◆ Task to complete: From the line with "This screenshot has height=921, width=1303." to the final line of the records, reproduce every line exactly and only those lines.

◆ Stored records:
- - - -

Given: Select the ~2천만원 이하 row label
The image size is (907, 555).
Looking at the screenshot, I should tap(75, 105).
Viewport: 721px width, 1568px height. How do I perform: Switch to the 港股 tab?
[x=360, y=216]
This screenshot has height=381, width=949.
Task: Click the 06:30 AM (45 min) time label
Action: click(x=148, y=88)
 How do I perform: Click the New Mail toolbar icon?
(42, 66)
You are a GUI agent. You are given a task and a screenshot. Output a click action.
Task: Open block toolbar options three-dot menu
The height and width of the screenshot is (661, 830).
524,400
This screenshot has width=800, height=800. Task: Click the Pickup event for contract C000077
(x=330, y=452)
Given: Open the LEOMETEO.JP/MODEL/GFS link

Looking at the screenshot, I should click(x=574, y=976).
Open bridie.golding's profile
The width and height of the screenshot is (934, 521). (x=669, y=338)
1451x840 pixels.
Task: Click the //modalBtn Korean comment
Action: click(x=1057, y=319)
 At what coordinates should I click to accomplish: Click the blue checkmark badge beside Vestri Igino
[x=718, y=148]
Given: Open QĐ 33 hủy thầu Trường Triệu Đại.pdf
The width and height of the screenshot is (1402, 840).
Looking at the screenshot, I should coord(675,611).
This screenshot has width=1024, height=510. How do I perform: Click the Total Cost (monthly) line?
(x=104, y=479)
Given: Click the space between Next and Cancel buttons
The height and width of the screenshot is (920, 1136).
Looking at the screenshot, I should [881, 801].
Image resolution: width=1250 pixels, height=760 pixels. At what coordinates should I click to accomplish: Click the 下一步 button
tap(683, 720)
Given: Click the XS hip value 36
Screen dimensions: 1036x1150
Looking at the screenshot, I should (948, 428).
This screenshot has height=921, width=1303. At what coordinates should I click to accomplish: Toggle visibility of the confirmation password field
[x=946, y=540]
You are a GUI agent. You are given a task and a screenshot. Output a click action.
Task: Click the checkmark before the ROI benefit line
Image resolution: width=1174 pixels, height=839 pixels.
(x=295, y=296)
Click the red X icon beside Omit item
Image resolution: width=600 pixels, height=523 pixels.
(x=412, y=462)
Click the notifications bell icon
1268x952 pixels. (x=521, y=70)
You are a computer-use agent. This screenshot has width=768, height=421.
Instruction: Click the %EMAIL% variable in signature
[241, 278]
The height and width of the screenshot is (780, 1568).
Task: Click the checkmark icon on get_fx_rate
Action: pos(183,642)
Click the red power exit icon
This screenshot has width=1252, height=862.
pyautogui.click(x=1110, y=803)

- - - -

◆ Written response:
This screenshot has height=921, width=1303. At what coordinates should I click to accomplish: Toggle visibility of the confirmation password field
[x=946, y=540]
You are a GUI agent. You are given a task and a screenshot. Output a click action.
Task: Click the checkmark before the ROI benefit line
Image resolution: width=1174 pixels, height=839 pixels.
(x=295, y=296)
Click the red X icon beside Omit item
Image resolution: width=600 pixels, height=523 pixels.
(x=412, y=462)
Click the notifications bell icon
1268x952 pixels. (x=521, y=70)
You are a computer-use agent. This screenshot has width=768, height=421.
Instruction: Click the %EMAIL% variable in signature
[241, 278]
The height and width of the screenshot is (780, 1568).
Task: Click the checkmark icon on get_fx_rate
Action: pos(183,642)
Click the red power exit icon
This screenshot has width=1252, height=862.
pyautogui.click(x=1110, y=803)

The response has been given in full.